**TASK DIRECTIONS:**
Return the following lines as they are, without changing any of them.

------------------------

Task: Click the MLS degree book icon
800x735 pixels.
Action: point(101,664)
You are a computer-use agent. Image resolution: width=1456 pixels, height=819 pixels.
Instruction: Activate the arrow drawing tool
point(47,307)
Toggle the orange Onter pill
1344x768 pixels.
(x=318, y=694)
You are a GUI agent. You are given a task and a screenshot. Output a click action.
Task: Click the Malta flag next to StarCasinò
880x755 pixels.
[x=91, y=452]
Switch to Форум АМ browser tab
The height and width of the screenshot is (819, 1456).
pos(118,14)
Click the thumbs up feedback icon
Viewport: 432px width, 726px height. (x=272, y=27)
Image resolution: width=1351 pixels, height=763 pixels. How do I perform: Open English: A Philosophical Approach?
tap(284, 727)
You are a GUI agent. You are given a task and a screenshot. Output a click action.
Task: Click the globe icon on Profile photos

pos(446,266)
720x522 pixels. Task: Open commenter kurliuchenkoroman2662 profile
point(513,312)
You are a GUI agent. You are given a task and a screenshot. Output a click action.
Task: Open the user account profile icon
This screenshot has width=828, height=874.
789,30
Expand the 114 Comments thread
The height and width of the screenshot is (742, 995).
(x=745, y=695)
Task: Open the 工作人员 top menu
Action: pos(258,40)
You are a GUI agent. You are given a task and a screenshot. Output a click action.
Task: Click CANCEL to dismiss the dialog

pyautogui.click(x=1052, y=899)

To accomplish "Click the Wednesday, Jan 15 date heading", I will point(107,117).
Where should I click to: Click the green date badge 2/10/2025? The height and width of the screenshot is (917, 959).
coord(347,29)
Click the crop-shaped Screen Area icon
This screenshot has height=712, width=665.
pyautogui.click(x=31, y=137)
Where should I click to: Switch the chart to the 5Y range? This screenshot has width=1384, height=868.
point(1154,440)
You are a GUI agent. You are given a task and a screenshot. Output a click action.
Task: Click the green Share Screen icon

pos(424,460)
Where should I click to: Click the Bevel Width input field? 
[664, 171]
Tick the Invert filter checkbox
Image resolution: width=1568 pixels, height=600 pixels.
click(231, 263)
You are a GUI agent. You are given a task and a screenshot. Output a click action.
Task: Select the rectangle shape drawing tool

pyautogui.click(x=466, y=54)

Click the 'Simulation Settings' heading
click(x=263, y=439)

------------------------

**CORRECT OUTPUT:**
Task: Click the MLS degree book icon
800x735 pixels.
Action: point(101,664)
You are a computer-use agent. Image resolution: width=1456 pixels, height=819 pixels.
Instruction: Activate the arrow drawing tool
point(47,307)
Toggle the orange Onter pill
1344x768 pixels.
(x=318, y=694)
You are a GUI agent. You are given a task and a screenshot. Output a click action.
Task: Click the Malta flag next to StarCasinò
880x755 pixels.
[x=91, y=452]
Switch to Форум АМ browser tab
The height and width of the screenshot is (819, 1456).
pos(118,14)
Click the thumbs up feedback icon
Viewport: 432px width, 726px height. (x=272, y=27)
Image resolution: width=1351 pixels, height=763 pixels. How do I perform: Open English: A Philosophical Approach?
tap(284, 727)
You are a GUI agent. You are given a task and a screenshot. Output a click action.
Task: Click the globe icon on Profile photos

pos(446,266)
720x522 pixels. Task: Open commenter kurliuchenkoroman2662 profile
point(513,312)
You are a GUI agent. You are given a task and a screenshot. Output a click action.
Task: Open the user account profile icon
This screenshot has width=828, height=874.
789,30
Expand the 114 Comments thread
The height and width of the screenshot is (742, 995).
(x=745, y=695)
Task: Open the 工作人员 top menu
Action: pos(258,40)
You are a GUI agent. You are given a task and a screenshot. Output a click action.
Task: Click CANCEL to dismiss the dialog

pyautogui.click(x=1052, y=899)

To accomplish "Click the Wednesday, Jan 15 date heading", I will point(107,117).
Where should I click to: Click the green date badge 2/10/2025? The height and width of the screenshot is (917, 959).
coord(347,29)
Click the crop-shaped Screen Area icon
This screenshot has height=712, width=665.
pyautogui.click(x=31, y=137)
Where should I click to: Switch the chart to the 5Y range? This screenshot has width=1384, height=868.
point(1154,440)
You are a GUI agent. You are given a task and a screenshot. Output a click action.
Task: Click the green Share Screen icon

pos(424,460)
Where should I click to: Click the Bevel Width input field? 
[664, 171]
Tick the Invert filter checkbox
Image resolution: width=1568 pixels, height=600 pixels.
click(231, 263)
You are a GUI agent. You are given a task and a screenshot. Output a click action.
Task: Select the rectangle shape drawing tool

pyautogui.click(x=466, y=54)

Click the 'Simulation Settings' heading
click(x=263, y=439)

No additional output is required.